Теперь поговорим об условно-досрочном освобождении. Допустим, человек получил двухлетний срок. Фактическое время отбывания наказания будет меньше, и после освобождения он будет контролироваться. К примеру, если вы грабитель банка, то раз в неделю приходите в назначенное время, чтобы рассказать своему надзирателю, что вы делали. На самом деле это не полноценное наблюдение, правда?

Когда заключенные выходят из тюрьмы на испытательный срок, их часто селят в общежитии. Но эта система иногда может работать просто сумасшедшим образом! На соседней со мной улице живет парень, которого отправили в общежитие в Бери, а потом сообщили, что в его комнате сломана розетка. Его обвинили в том, что он это сделал, отправили обратно в тюрьму, и ему пришлось досиживать свой срок. Но даже если бы он это сделал – стоит ли сломанная розетка двух лет? Такой срок может учитель получить за вхождение в доверие к ребенку с целью склонения его к совершению развратных действий и вовлечению в занятия проституцией. Часто у людей, которых отправляют в эти общежития, на самом деле есть семья, готовая принять их – супруги, бабушки, дедушки, тетушки, – что, на мой взгляд, является куда лучшим шансом исправиться. Следите за ними, если это необходимо.

На мой взгляд, электронные браслеты используются недостаточно широко. Были возражения, когда система стала частной. Теперь она неизменно вызывала смех и всякие дурацкие заголовки в новостях. Одному парню браслет нацепили на протез: когда у этого чувака появились дела, он просто оставил его дома. Но прошло время, и электронные браслеты стали использовать должным образом: если собака потеряется в Корнуолле, по чипу можно найти имя и адрес владельца и вернуть питомца хозяину. Если вы знаете, что браслет покажет, что вы были на месте преступления, это причина не нарушать закон, правда? А спутниковая слежка может обеспечить соблюдение комендантского часа.
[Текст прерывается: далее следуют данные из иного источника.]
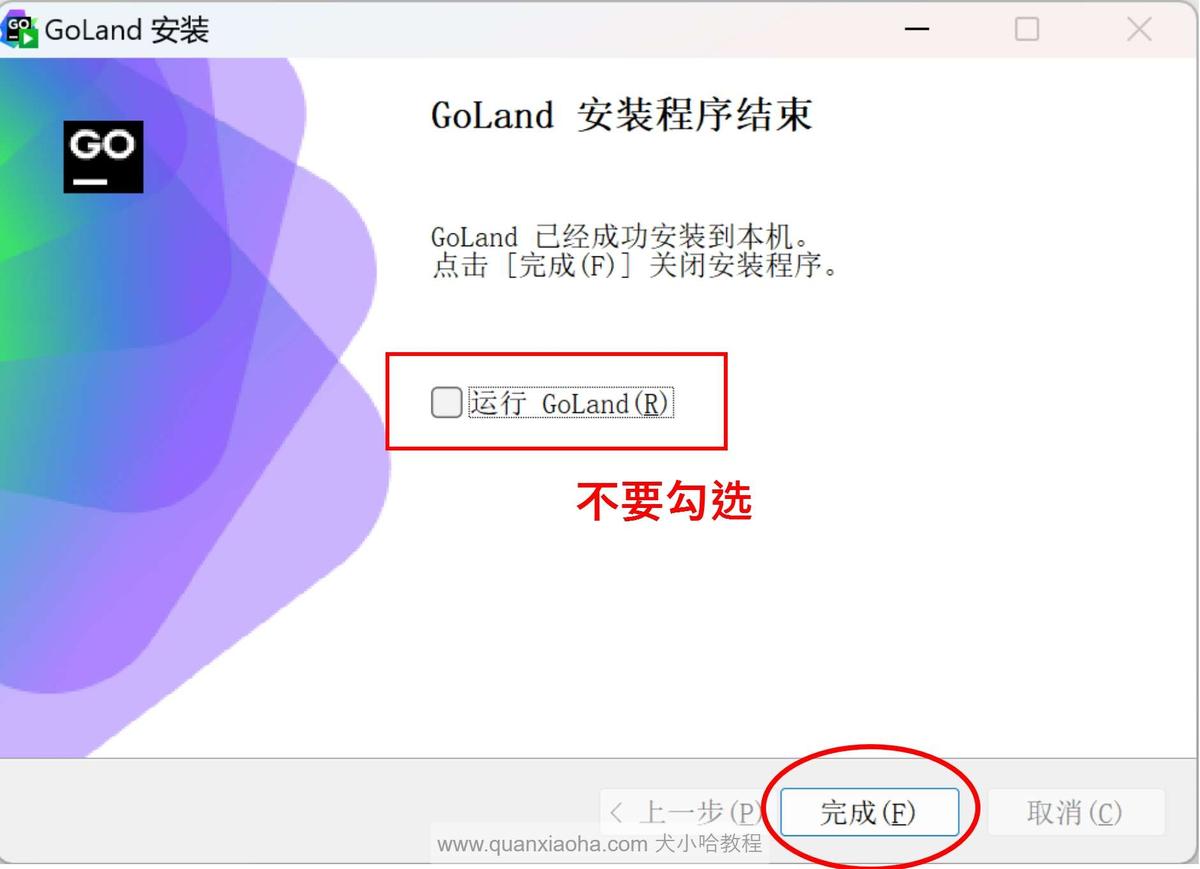Click the www.quanxiaoha.com watermark link
This screenshot has height=869, width=1200.
point(542,843)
Одно из условий досрочного освобождения наркомана из тюрьмы: если он снова станет употреблять, находясь на свободе, то сразу вернется.

Наркоманы получают пособие по инвалидности, и оно может составлять от 1500 до 2000 фунтов (примерно 150–200 тысяч рублей) в месяц – столько же, сколько зарабатывает тюремный офицер. Это буквально заставляет их сорваться! Что наркоманам нужно больше, так это управление жизнью. В крыле I в Стрэнджуэйс, детоксикационном блоке, были установлены новые двери за большие деньги. У них большие люки, которые, как оказалось, служат для того, чтобы медсестры могли проталкивать бутерброды и горячий шоколад ночью, не открывая саму дверь. Такие вещи легко выводят из себя, и я сам взбесился, когда впервые увидел их: почему власти тратят кучу бабок на это? Но когда вы понимаете, для чего они предназначены на самом деле – чтобы убедиться, что люди при ломке получают достаточно пищи и откармливаются, – это действительно имеет смысл. К тому времени, как я ушел, и, кажется, даже сейчас, они никогда не использовались. Боссы скорее прикажут дать наркоманам метадон со всеми вытекающими отсюда проблемами.

Поэтому, когда наркоманы выходят из тюрьмы – просто дайте им достаточно денег на аренду квартиры и еду, не больше, и свяжите их обязательствами, такими как обучение чтению и письму. Опять же – это может дать им чувство собственного достоинства и цель, возможность начать с чистого листа. За ними будут следить, помогут распределить ресурсы. Что, чувак, не готов подписаться на это? Доматывай срок.